Video ABC Man Trap
Poor Martin Fry suffers every time he appears on film. The ‘Poison Arrow’ video shrank him to Tom Thumb size and then had him shot at. Now that promo has been developed into an hour-long film in which Martin gets mugged, drugged and dumped in Prague.
Man Trap is directed by Julien Temple, the self-styled ‘rogue’ responsible for the Pistols’ Great Rock And Roll Swindle. It will almost certainly appear as a support feature in your local cinema sometime in July and be available in video a couple of weeks after. Meanwhile our spies have smuggled out these exclusive preview shots.
Man Trap features most of ‘Lexicon Of Love’ and plenty of concert footage of the ABC that toured Britain last year.
“It’s primarily a concert film for selling ABC,” Temple explains. “They’re not at their strongest live so we had to come up with a story to carry the viewer along.
“Martin plays the one nice guy in the film. Everyone else is hiding things from him and tricking him.”

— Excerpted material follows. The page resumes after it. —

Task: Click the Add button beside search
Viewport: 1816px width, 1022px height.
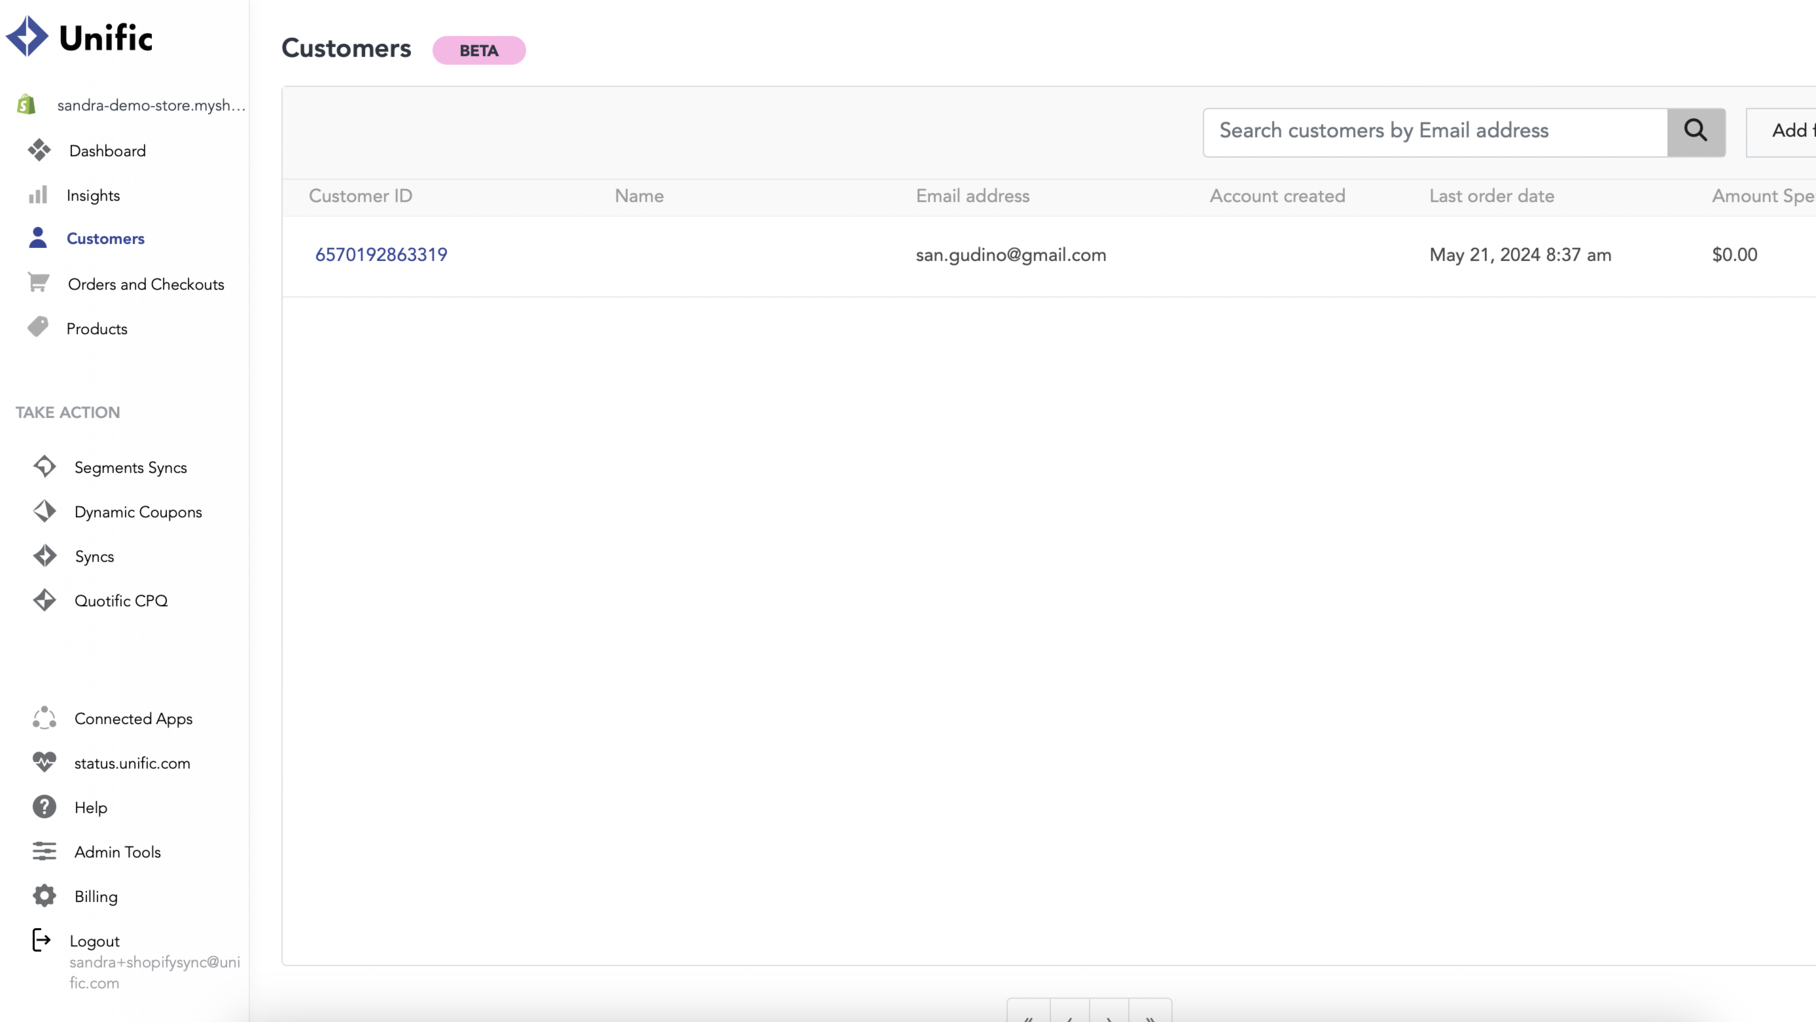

Man Trap’s themes of manipulation and masquerade fit in well with those of the Swindle.
“ABC wear their skeleton outside their body,” says Temple. “They package themselves in a very surface way. In Man Trap the whole ABC deal is being manipulated for outside purposes: ABC is just a front.”
Meanwhile the new three-piece ABC remain remarkably quiet. A single is promised later this year but there will be no LP till 1984.
We just hope that’s the real Mr Fry working away in Sheffield. Anyone can wear a gold lamé suit but it’ll take the real Martin to write some new ABC songs.
The story so far: Martin, down on his luck, is gambling away his last pennies. The ‘Poison Lady’ appears and gives him some winning tips. Flushed with success, Fry leaves the casino only to be set upon by a gang of thieves. The rest of ABC then effect Martin’s rescue, obliging him to join them and accompany the group on a tour of Eastern Europe. Unfortunately for Martin, this ABC is a fake group set up by villainous manager James Villiers in order to swop Martin with his double in Prague.
Whether this double is a Russian agent or an escaping dissident we are never told, nor does it become clear whether it is Martin or his double who returns to the West at the film’s end. Meanwhile Martin has some nasty nightmares and hallucinations in Eastern Europe while remaining the victim of virtually everyone he meets. It’s tough at the top.